UniPAD implicitly encodes 3D space, facilitating the reconstruction of continuous 3D shape structures.
Our method significantly improves lidar-, camera-, and lidar-camera-based baseline by 9.1, 7.7, and 6.9 NDS, respectively.
- Score: 74.34701012543968
- License: http://arxiv.org/licenses/nonexclusive-distrib/1.0/
- Abstract: In the context of autonomous driving, the significance of effective feature learning is widely acknowledged. While conventional 3D self-supervised pre-training methods have shown widespread success, most methods follow the ideas originally designed for 2D images.
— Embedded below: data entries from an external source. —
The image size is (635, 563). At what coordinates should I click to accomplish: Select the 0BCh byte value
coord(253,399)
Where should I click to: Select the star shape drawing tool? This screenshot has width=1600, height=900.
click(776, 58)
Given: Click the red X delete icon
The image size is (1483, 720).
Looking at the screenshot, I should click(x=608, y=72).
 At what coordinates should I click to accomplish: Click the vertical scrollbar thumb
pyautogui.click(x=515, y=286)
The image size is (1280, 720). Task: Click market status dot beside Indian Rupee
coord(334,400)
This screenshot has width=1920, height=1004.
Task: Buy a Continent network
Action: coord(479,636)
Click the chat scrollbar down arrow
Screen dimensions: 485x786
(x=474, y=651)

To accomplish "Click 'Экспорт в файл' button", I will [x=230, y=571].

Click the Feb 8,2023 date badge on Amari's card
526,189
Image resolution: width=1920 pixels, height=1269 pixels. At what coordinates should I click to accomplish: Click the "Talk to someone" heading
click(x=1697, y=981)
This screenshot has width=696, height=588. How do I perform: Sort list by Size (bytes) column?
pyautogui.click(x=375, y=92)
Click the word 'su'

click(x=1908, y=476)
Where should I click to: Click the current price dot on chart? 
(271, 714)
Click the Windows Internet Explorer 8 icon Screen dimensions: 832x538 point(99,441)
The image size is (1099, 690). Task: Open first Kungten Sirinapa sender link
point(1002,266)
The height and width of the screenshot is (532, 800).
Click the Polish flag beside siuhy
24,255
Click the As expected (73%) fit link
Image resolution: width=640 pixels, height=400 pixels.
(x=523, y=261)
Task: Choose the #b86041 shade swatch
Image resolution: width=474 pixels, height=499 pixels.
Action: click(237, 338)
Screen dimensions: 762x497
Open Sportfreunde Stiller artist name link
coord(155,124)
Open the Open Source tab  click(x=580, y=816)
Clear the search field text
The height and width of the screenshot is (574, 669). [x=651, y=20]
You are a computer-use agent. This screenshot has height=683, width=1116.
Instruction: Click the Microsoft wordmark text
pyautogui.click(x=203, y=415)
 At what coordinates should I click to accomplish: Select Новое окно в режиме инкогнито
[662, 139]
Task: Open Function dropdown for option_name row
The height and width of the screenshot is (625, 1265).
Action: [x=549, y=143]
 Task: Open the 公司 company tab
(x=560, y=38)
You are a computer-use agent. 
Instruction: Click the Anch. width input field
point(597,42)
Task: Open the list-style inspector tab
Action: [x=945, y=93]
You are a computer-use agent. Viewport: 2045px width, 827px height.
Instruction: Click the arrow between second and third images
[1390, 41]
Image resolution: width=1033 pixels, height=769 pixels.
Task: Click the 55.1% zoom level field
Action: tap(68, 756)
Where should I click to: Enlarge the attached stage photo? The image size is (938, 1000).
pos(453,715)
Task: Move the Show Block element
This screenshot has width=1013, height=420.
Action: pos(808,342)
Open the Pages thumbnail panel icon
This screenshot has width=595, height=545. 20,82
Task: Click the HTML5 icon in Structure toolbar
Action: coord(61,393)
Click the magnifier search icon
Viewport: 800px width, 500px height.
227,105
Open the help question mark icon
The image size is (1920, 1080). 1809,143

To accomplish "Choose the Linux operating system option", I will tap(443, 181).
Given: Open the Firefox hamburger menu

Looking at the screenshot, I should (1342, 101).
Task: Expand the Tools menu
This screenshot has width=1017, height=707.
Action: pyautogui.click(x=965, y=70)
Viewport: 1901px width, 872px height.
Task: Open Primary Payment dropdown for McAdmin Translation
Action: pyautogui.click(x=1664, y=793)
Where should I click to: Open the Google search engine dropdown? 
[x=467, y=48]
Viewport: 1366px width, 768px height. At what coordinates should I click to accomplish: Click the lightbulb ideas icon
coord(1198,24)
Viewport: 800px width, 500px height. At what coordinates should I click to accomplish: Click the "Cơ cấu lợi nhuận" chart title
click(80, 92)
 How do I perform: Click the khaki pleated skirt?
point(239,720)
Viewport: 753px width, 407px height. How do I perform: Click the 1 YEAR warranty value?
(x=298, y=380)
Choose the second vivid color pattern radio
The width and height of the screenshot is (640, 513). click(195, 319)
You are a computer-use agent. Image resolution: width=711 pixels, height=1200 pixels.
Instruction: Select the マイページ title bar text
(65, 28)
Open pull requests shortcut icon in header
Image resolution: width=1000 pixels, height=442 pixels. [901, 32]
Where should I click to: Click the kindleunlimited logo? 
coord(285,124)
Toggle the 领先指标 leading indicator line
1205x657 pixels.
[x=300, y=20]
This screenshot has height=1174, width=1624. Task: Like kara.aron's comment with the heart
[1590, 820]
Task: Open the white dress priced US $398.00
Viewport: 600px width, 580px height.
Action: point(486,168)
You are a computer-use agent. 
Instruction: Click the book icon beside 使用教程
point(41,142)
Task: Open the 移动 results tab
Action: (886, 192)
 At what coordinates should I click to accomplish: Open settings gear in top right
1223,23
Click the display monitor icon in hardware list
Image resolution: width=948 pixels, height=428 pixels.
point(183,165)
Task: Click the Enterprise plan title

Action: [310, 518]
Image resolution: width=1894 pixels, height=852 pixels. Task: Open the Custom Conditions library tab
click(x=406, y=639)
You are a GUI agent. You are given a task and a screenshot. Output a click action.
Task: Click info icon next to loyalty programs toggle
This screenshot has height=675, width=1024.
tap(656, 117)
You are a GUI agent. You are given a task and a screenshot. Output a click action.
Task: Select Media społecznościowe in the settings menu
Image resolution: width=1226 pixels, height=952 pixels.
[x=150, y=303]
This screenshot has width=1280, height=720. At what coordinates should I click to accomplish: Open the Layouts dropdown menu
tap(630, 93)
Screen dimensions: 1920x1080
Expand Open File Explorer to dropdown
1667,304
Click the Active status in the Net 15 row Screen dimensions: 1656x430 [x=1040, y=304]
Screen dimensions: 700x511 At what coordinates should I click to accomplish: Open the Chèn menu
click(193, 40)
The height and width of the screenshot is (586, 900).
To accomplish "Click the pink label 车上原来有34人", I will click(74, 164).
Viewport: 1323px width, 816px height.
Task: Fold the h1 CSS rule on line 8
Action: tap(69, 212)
In this paper, we present UniPAD, a novel self-supervised learning paradigm applying 3D volumetric differentiable rendering. UniPAD implicitly encodes 3D space, facilitating the reconstruction of continuous 3D shape structures and the intricate appearance characteristics of their 2D projections. The flexibility of our method enables seamless integration into both 2D and 3D frameworks, enabling a more holistic comprehension of the scenes. We manifest the feasibility and effectiveness of UniPAD by conducting extensive experiments on various downstream 3D tasks. Our method significantly improves lidar-, camera-, and lidar-camera-based baseline by 9.1, 7.7, and 6.9 NDS, respectively. Notably, our pre-training pipeline achieves 73.2 NDS for 3D object detection and 79.4 mIoU for 3D semantic segmentation on the nuScenes validation set, achieving state-of-the-art results in comparison with previous methods. The code will be available at https://github.com/Nightmare-n/UniPAD.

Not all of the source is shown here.